Another great way to offer value is by introducing startups directly to customers. You can offer them a spot at your event booth, invite a representative to join you on roadshows, or other opportunities to give them the floor. This will open doors to the startup and simultaneously position the corporate as innovative and build an excellent reputation with clients and business partners. Ofir Bar Levav mentioned that Johnson Controls allocates a hefty budget for business integration. He stated that the corporate “offers startups a direct channel to business partners and clients as well as the opportunity to implement their solutions within company products. This creates real opportunities for both parties.” 

By acting as a true partner, you’ll be able to help startups overcome critical obstacles.

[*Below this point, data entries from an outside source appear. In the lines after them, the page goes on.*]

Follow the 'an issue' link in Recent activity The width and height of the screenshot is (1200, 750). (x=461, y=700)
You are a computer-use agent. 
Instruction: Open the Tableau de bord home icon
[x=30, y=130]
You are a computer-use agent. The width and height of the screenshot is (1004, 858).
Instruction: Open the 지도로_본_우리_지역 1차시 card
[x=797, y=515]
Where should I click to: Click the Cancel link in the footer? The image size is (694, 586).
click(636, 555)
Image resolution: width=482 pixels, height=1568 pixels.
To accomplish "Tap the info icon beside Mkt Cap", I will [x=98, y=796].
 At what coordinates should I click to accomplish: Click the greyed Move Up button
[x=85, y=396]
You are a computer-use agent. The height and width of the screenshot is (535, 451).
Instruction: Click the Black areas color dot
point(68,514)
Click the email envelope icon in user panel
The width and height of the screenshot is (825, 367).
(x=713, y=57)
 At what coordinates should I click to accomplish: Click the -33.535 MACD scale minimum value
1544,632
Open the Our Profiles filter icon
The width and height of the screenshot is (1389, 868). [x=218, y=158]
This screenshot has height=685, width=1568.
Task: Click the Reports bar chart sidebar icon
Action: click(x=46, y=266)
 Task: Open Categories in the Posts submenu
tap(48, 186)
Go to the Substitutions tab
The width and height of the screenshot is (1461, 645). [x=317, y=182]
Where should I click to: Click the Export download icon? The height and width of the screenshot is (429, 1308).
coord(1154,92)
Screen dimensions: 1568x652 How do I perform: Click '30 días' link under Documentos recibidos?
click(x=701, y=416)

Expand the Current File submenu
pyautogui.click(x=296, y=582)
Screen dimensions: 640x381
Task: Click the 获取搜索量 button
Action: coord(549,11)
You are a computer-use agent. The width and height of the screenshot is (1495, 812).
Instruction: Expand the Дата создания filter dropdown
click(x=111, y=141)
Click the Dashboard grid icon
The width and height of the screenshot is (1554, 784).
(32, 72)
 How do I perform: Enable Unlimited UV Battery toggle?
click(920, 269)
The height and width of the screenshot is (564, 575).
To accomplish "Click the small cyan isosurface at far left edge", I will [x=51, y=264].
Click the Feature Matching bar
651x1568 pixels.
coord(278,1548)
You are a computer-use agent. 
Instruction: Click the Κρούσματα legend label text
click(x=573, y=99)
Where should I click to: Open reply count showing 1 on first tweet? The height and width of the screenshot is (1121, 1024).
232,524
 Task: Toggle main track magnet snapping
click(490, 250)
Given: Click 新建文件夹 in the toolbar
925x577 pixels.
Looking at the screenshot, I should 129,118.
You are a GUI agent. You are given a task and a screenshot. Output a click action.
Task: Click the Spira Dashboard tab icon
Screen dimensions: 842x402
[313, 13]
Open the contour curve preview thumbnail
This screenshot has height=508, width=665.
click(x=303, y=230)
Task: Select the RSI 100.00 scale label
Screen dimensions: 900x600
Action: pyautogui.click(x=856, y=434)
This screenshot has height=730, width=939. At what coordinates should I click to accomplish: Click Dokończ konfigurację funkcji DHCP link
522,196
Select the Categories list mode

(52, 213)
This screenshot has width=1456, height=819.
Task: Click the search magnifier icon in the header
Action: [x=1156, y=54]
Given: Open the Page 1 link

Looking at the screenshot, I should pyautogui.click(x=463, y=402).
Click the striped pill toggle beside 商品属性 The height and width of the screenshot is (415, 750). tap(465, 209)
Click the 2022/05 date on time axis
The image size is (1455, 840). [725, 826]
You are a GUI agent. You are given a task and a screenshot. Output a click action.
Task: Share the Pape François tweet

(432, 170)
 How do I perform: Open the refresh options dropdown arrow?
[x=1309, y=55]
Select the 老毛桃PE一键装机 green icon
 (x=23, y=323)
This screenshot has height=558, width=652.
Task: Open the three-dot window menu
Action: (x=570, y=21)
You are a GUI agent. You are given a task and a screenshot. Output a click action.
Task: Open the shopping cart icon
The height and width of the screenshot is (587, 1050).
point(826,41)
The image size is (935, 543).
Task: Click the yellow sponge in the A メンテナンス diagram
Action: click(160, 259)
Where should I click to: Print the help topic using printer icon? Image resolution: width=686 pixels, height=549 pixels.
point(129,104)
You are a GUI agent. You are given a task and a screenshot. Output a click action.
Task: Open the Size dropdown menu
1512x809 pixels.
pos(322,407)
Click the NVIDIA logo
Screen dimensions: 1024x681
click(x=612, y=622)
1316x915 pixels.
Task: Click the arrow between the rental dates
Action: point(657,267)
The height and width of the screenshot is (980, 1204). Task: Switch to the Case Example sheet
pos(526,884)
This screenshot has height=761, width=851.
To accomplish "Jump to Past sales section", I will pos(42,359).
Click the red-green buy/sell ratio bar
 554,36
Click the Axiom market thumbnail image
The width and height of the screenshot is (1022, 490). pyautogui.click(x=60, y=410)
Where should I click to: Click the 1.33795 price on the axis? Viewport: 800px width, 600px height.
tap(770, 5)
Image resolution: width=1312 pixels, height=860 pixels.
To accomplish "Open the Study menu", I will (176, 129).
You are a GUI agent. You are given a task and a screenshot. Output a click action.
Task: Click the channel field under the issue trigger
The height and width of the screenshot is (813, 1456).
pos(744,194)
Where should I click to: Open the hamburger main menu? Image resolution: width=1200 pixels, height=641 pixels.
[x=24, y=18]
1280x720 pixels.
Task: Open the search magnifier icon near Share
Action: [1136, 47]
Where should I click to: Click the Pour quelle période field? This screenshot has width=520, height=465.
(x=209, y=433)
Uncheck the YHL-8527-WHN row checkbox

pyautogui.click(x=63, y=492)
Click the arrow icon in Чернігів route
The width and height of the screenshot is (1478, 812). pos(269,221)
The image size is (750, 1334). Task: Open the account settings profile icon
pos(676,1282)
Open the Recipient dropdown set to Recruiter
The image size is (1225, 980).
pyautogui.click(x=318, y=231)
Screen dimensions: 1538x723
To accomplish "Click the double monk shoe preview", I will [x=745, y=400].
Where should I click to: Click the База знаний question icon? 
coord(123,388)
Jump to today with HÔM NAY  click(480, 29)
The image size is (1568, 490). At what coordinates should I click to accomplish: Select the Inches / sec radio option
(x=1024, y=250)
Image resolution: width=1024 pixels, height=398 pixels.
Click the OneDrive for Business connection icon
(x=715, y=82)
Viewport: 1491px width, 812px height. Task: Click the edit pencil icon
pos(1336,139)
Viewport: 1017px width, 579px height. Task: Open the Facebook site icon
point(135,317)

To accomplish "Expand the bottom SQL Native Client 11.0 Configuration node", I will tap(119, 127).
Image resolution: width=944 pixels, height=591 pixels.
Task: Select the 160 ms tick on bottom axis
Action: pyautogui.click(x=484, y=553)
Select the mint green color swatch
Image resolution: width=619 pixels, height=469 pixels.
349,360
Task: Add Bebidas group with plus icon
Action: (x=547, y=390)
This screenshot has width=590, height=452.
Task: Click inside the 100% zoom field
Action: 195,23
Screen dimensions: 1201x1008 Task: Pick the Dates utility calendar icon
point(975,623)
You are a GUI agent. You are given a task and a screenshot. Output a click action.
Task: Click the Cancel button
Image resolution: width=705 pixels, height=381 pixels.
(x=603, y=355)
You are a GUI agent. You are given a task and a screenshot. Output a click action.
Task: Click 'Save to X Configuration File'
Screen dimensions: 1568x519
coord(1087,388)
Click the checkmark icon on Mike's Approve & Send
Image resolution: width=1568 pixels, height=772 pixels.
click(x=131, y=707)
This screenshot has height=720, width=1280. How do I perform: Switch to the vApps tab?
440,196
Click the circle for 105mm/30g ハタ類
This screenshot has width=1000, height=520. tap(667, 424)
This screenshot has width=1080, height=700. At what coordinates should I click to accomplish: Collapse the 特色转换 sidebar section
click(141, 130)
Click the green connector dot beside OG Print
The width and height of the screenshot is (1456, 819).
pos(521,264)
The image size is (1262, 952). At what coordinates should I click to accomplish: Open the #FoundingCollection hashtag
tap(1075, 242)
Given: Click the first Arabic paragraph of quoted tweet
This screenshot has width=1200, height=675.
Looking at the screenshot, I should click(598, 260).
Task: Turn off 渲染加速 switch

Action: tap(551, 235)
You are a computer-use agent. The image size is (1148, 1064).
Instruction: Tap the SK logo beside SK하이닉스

Ofir mentioned a less-successful drone demo that seemed unsalvageable and explained how Johnson Controls helped the startup continue the conversation with the prospective partner and turn things around. By committing to the startup’s success, even with the risk of failure in front of a client, the corporate was able to both help the startup, help the customer, create a true long-term partnership with the startup and develop its reputation in the startup ecosystem.

Final thoughts

Innovation leaders specialize in closing the gap between corporates and startups. They do so by setting the right goals, collaborating with the right people, and building strong relationships with business partners. Here at Quantum Hub, we consider this to be a key ingredient in our mission statement. On this two-way street where both corporates and startups are trying to find their way, we want to offer support, guidance, and opportunities.